D’autres procédures en cours
Comme d’autres, Wild Legal, Sea Shepherd France et Darwin Climax Coalitions dénoncent ainsi le double discours de l’entreprise pétrolière : « Nous lui reprochons tout simplement le décalage complet entre sa communication, avec ses envies de passer pour une filiale d’avenir en matière d’énergies renouvelables, et la réalité, une production toujours accélérée d’énergies fossiles, de gaz et d’autres agrocarburants”, détaille Marine Calmet, présidente de Wild Légal, pour FranceInfo.
« Aujourd’hui, il y a une sensibilité chez les consommateurs, qui veulent et qui choisissent des produits en fonction de critères écologiques. Total le sait parfaitement et, du coup, sa stratégie est de mettre en avant une politique vertueuse pour continuer à vendre des produits alors même que la réalité est tout autre ».
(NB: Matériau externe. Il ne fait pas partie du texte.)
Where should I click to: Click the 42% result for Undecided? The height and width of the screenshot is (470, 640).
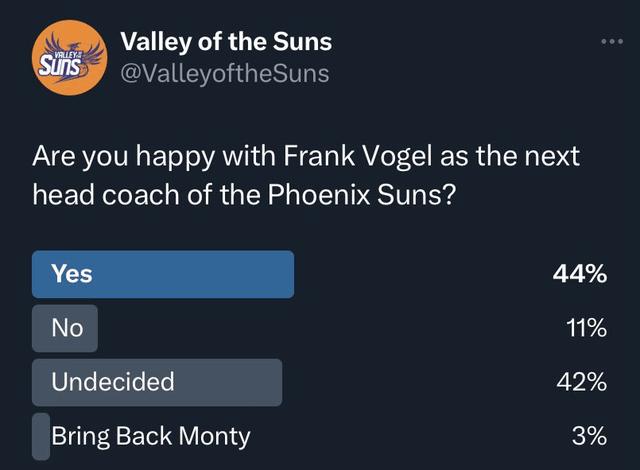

Ces trois organisations ne sont donc pas les seules à attaquer le géant pétrolier en justice. A leurs côtés, Greenpeace, Les Amis de la Terre et Notre affaire à tous avaient également déposé un recours pour le même motif, cette fois au civil, en mars 2022. Plus tôt, en 2019, les Amis de la Terre, Survie et quatre associations ougandaises (CRED, NAVODA, AFIEGO et NAPE) avaient assigné Total sur base du devoir de vigilance des entreprises, après son action controversée en Ouganda.
En attente d’un verdict sur le fond, il parait évident que la société civile a décidé de sonner la fin de la récréation pour les entreprises amatrices de greenwashing. Il reste à espérer que la justice se range (enfin) de son côté.